The paper tackled the problem of heavy-tailed gradient noise destabilizing optimization in transformer models, particularly in asynchronous settings, by proposing delay-aware learning rate scheduling and delay compensation modifications. The result was convergence guarantees matching synchronous rates, improved delay tolerance, and empirical outperformance in accuracy/runtime trade-offs and robustness on image and language tasks.
Heavy-tailed stochastic gradient noise, commonly observed in transformer models, can destabilize the optimization process. Recent works mainly focus on developing and understanding approaches to address heavy-tailed noise in the centralized or distributed, synchronous setting, leaving the interactions between such noise and asynchronous optimization underexplored. In this work, we investigate two communication schemes that handle stragglers with asynchronous updates in the presence of heavy-tailed gradient noise.
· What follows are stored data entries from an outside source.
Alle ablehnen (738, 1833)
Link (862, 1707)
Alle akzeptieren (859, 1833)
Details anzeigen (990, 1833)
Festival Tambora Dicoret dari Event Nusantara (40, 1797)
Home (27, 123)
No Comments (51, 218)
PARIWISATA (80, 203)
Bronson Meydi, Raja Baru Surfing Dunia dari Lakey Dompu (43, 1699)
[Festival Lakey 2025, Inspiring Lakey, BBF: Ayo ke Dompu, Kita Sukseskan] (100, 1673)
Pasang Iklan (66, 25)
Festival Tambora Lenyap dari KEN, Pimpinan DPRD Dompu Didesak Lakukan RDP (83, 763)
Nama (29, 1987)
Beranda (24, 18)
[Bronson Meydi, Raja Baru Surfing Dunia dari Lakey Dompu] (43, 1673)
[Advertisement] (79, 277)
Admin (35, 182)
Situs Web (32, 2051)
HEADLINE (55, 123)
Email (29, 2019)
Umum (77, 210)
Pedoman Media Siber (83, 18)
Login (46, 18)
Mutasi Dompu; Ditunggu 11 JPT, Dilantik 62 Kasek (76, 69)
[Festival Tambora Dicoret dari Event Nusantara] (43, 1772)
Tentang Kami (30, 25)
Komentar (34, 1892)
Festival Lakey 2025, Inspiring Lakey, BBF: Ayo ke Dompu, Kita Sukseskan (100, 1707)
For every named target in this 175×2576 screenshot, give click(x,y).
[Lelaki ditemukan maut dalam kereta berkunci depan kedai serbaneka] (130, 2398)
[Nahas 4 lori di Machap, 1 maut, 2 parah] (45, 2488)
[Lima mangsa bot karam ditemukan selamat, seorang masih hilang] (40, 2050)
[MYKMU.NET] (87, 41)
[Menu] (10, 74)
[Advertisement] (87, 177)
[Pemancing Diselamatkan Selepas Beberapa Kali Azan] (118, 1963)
We propose and theoretically analyze algorithmic modifications based on delay-aware learning rate scheduling and delay compensation to enhance the performance of asynchronous algorithms. Our convergence guarantees under heavy-tailed noise match the rate of the synchronous counterparts and improve delay tolerance compared with existing asynchronous approaches. Empirically, our approaches outperform prior synchronous and asynchronous methods in terms of accuracy/runtime trade-offs and are more robust to hyperparameters in both image and language tasks.